Our History

The roots of the First Pentecostal Church lie in a humble beginning in the late 1930s. As the years of the Great Depression dragged by, a small group of Pentecostal-believing families from different walks of life began assembling in an old store-front building at 501 East Washington Street in North Little Rock, Arkansas. The group later moved to another store-front building and then, after a tent revival where many were saved, they purchased an old two-story house at Second and Buckeye in North Little Rock.

The late Bishop A.O. and Sister Agnes Holmes began pastoring the church in May of 1946. Brother and Sister Holmes preached the message of repentance, baptism by immersion in Jesus’ Name, and the infilling of the Holy Ghost. Bishop Holmes baptized many people in Lake #7 in Lakewood. In 1949, a rock-front building was built at Second and Buckeye, and a concrete block building was added in the mid 1950s to accommodate Buckeye Christian School. During the 50s and 60s, the church sponsored the a children’s home and nursing home. Using the airwaves to reach the city, FPC produced a weekly radio broadcast on KGHI station.

In 1969, at the age of 59, Rev. A.O. Holmes had a debilitating stroke. His nineteen year old son, Rev. Joel Holmes, assumed the pastorate. A few years later, Rev. Joel Holmes married Janet Burr from Port Arthur, TX. Together, they provided leadership for the church from 1971–2014. When the church at Second and Buckeye was destroyed by fire in 1970, a new facility was built at #1, 52nd Place, North Little Rock. Throughout the twenty-two years in which the church met at this location, it experienced continued growth.

As the building in Park Hill filled to capacity, the congregation began raising funds to purchase property on which to build a new sanctuary. It was at this time that Sister Agnes Holmes saw a vision of a large footing. She described it as the largest footing she had ever seen. The opportunity arose in 1988 to purchase ten acres on Interstate 40. In 1989, we began having morning prayer at the church. Within three years a new sanctuary was built on Interstate 40. On November 22, 1992, First Pentecostal Church moved into its new facility at 1401 Calvary Road. During the 1990s, FPC experienced tremendous growth while staying true to the Acts 2:38 message.

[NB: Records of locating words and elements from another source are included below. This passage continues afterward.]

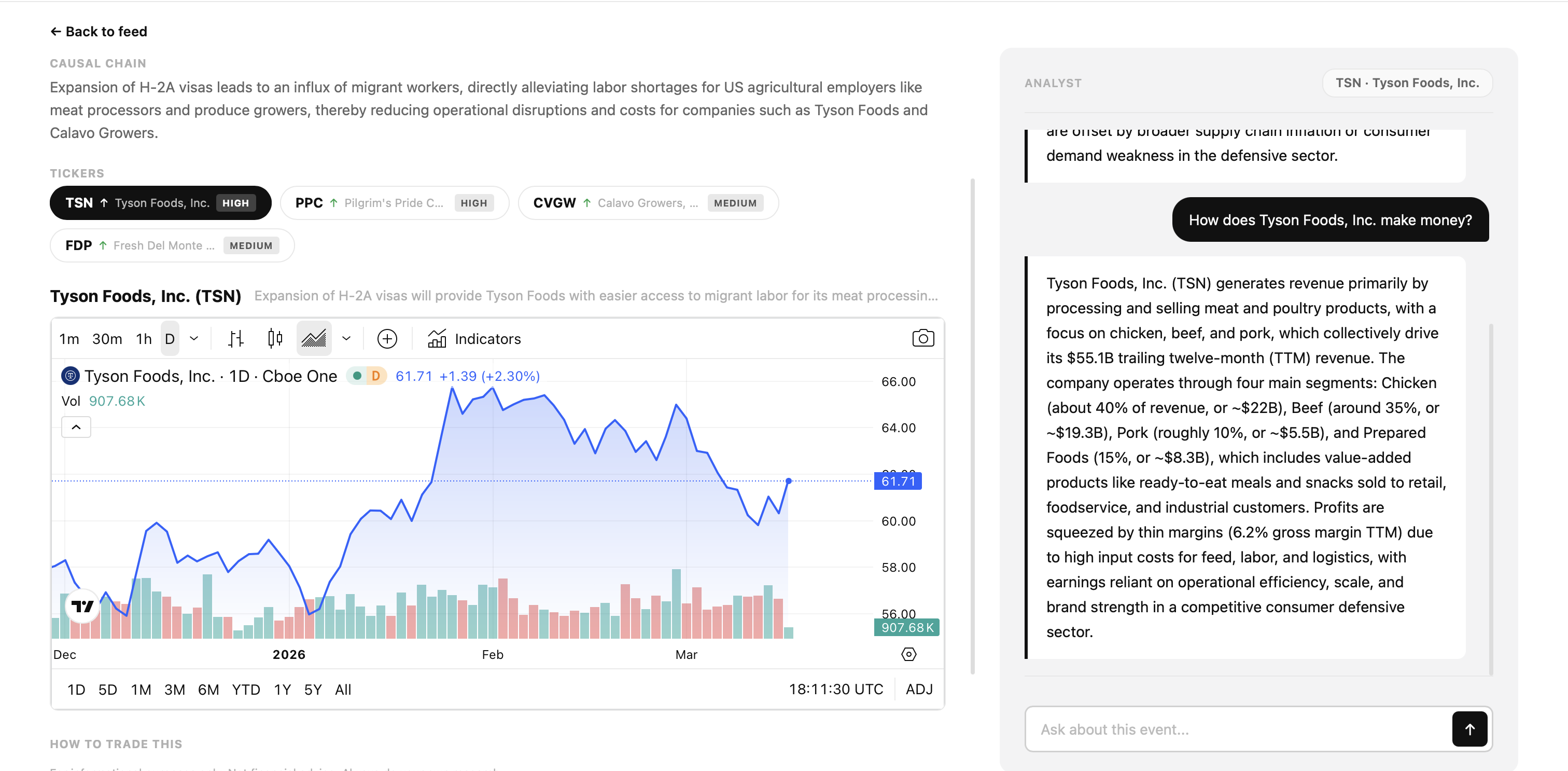The width and height of the screenshot is (1568, 771).
Task: Select the candlestick chart style icon
Action: [275, 339]
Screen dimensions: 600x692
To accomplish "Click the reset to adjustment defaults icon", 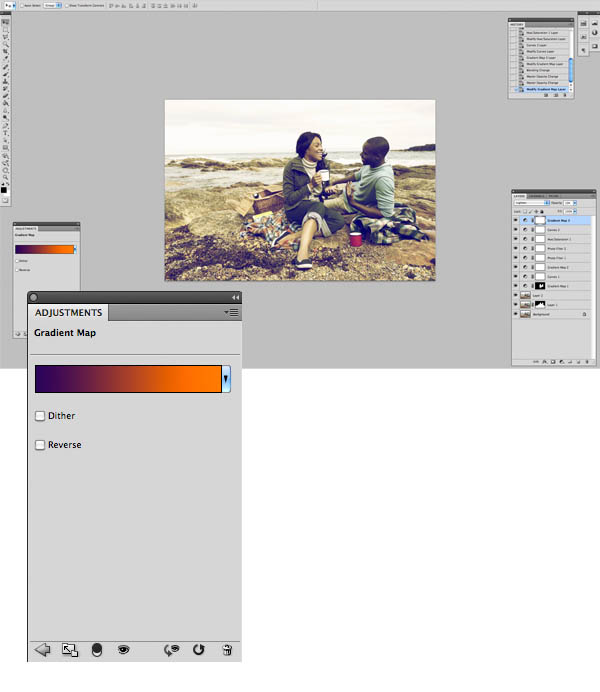I will pos(199,650).
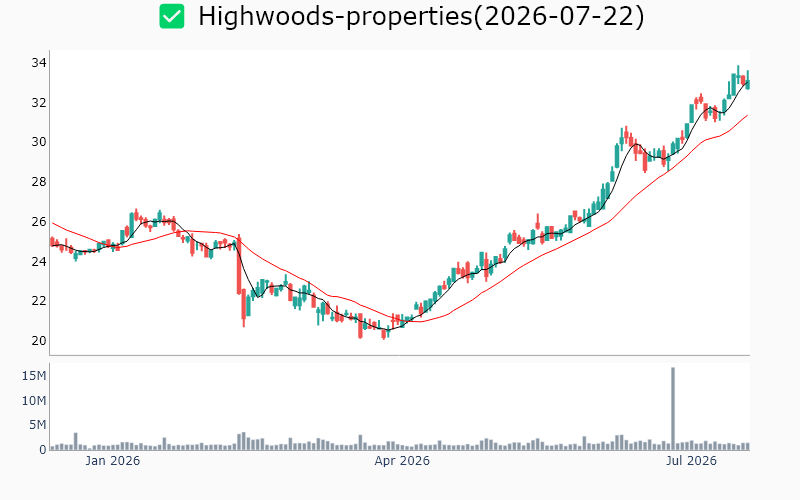Image resolution: width=800 pixels, height=500 pixels.
Task: Click the Highwoods-properties chart title
Action: coord(421,16)
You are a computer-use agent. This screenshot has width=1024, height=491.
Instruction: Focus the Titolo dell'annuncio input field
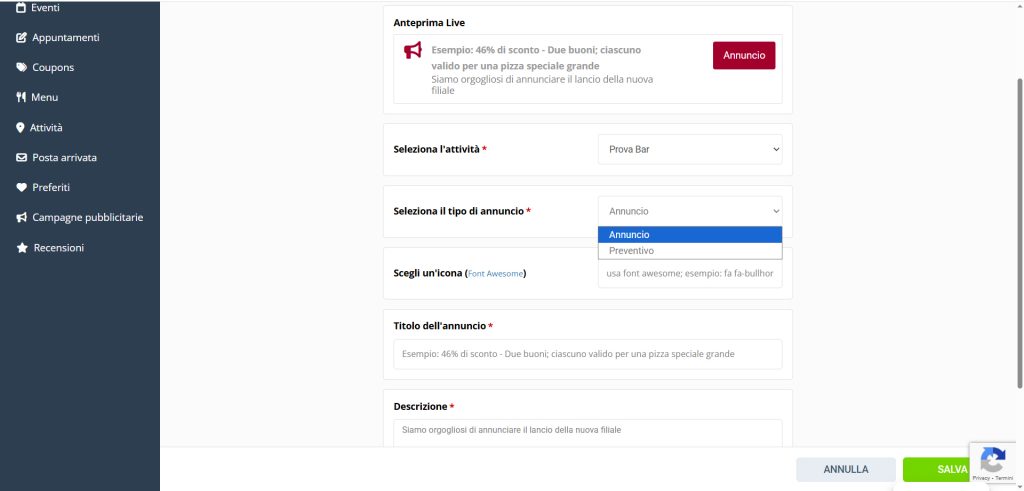tap(588, 354)
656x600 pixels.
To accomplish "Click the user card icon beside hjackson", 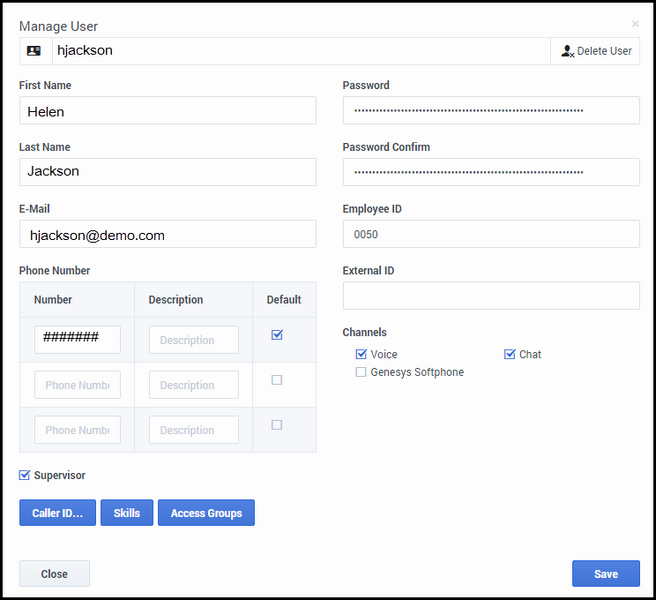I will (35, 51).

In the late 90s, the church leadership began exploring possibilities for expanding the sanctuary. Plans had been drawn to build an adjoining building for a fellowship hall and classrooms; but instead it was decided to build a larger sanctuary, and use the existing building for the needed classrooms. The groundbreaking ceremony for the new sanctuary was held on February 14, 1999. A contract with Matson Construction Company (who also built the first building) was signed on April 23, 2000. The outline of the floor plan was drawn out on the ground and the members met to walk through and pray over the layout of the new sanctuary. Matson Construction began digging the footings for the building in the fall. Sister Agnes Holmes visited one day, and recognized the footing as the one she had seen in the vision ten years earlier.

At the beginning of 2001, the steel structure stood tall. The new sanctuary of the First Pentecostal Church was well on its way to completion. Brick masons began covering the steel frame, and the lower portion of the steeple was placed into position. Funds had been set aside to pay for the stained glass, the angel sculpture, the carpet, and a portion of the sound system, items which weren’t included in the contract. With the threat of a falling economy after 9/11, Pastor Holmes met with the men of the church on September 24th, to discuss whether we should pull back on some of the special projects or continue as planned. The powerful anointing of the Lord came down, and unanimous support was given that the project should continue full force! The building project was completed, and the first service was held on Easter Sunday of 2004.

The miracle of the new sanctuary is that it was built in total unity. There were no cross words or dissension from the design phase to the completion. This spirit of cooperation was present as people caught the vision of reaching out to others and learned the blessing that can be found in giving. In April of 2008, the mortgage on the new sanctuary was retired and the facility was dedicated during the 60th Arkansas International Campmeeting.